INTRODUCTION: The current study examined the effects of nicotine infusion into the dorsal hippocampus or anterior cingulate on fear conditioning and on ethanol-induced deficits in fear conditioning, and whether these effects involved receptor activation or inactivation. METHODS: Conditioning consisted of two white noise (30 seconds, 85 dB)–foot shock (2 seconds, 0.57 mA) pairings. Saline or ethanol was administered to C57BL/6 mice 15 minutes before training and saline or nicotine was administered 5 minutes before training or before training and testing.
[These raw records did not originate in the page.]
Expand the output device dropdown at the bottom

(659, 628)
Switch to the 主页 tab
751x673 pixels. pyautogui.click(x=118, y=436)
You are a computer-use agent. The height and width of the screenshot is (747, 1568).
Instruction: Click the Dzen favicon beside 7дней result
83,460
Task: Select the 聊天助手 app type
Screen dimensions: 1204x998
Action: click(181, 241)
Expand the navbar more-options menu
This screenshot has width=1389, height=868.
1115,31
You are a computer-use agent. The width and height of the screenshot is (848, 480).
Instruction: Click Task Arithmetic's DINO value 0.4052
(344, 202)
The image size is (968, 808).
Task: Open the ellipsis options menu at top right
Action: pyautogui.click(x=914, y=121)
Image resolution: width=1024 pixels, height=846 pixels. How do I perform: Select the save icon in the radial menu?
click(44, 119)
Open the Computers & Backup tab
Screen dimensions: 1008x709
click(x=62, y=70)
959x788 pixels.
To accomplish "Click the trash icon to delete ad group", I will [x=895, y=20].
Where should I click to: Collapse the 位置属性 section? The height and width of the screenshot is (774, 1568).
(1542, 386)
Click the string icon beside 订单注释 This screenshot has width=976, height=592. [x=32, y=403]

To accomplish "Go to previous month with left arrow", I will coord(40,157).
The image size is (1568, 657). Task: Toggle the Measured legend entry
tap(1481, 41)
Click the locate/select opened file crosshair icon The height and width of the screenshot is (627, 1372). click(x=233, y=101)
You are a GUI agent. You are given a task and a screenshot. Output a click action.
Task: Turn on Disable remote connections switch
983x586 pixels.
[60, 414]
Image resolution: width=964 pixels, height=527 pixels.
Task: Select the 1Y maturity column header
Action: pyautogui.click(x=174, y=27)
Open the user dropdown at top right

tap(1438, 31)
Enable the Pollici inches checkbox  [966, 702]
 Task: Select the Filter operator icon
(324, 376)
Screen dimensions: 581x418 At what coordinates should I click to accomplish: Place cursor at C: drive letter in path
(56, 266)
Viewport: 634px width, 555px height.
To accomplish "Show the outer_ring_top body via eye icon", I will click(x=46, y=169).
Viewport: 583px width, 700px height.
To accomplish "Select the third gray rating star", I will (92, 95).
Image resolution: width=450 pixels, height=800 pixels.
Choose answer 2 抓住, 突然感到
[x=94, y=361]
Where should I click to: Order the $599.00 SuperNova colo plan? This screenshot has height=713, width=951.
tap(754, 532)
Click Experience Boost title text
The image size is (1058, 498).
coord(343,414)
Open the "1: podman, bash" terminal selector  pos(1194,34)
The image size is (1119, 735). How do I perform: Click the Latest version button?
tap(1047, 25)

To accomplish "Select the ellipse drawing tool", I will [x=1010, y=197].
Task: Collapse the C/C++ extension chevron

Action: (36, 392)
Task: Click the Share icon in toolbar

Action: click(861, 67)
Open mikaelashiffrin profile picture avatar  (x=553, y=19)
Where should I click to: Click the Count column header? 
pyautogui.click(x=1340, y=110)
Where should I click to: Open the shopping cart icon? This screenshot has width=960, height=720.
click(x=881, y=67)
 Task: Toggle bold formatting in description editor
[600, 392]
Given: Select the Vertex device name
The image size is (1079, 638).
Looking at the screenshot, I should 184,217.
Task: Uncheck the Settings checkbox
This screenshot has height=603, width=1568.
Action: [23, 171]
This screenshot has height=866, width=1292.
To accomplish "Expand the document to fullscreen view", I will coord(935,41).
The ability of the high-affinity nicotinic acetylcholinergic receptor (nAChR) antagonist dihydro-beta-erythroidine (DHβE) to modulate the effects of ethanol and nicotine was also tested; saline or DHβE was administered 25 (injection) or 15 (infusion) minutes before training or before training and testing. RESULTS: Infusion of nicotine into the hippocampus enhanced contextual fear conditioning but had no effect on ethanol-induced learning deficits. Infusion of nicotine into the anterior cingulate ameliorated ethanol-induced deficits in contextual and cued fear conditioning but had no effect on learning in ethanol-naïve mice. DHβE blocked the effects of nicotine on ethanol-induced deficits; interestingly, DHβE alone and co-administration of sub-threshold doses of DHβE and nicotine also ameliorated ethanol-induced deficits but failed to enhance learning. Finally, DHβE failed to ameliorate ethanol-induced deficits in β2 nAChR subunit knockout mice. CONCLUSIONS: These results suggest that nicotine acts in the hippocampus to enhance contextual learning, but acts in the cingulate to ameliorate ethanol-induced learning deficits through inactivation of high-affinity β2 subunit-containing nAChRs.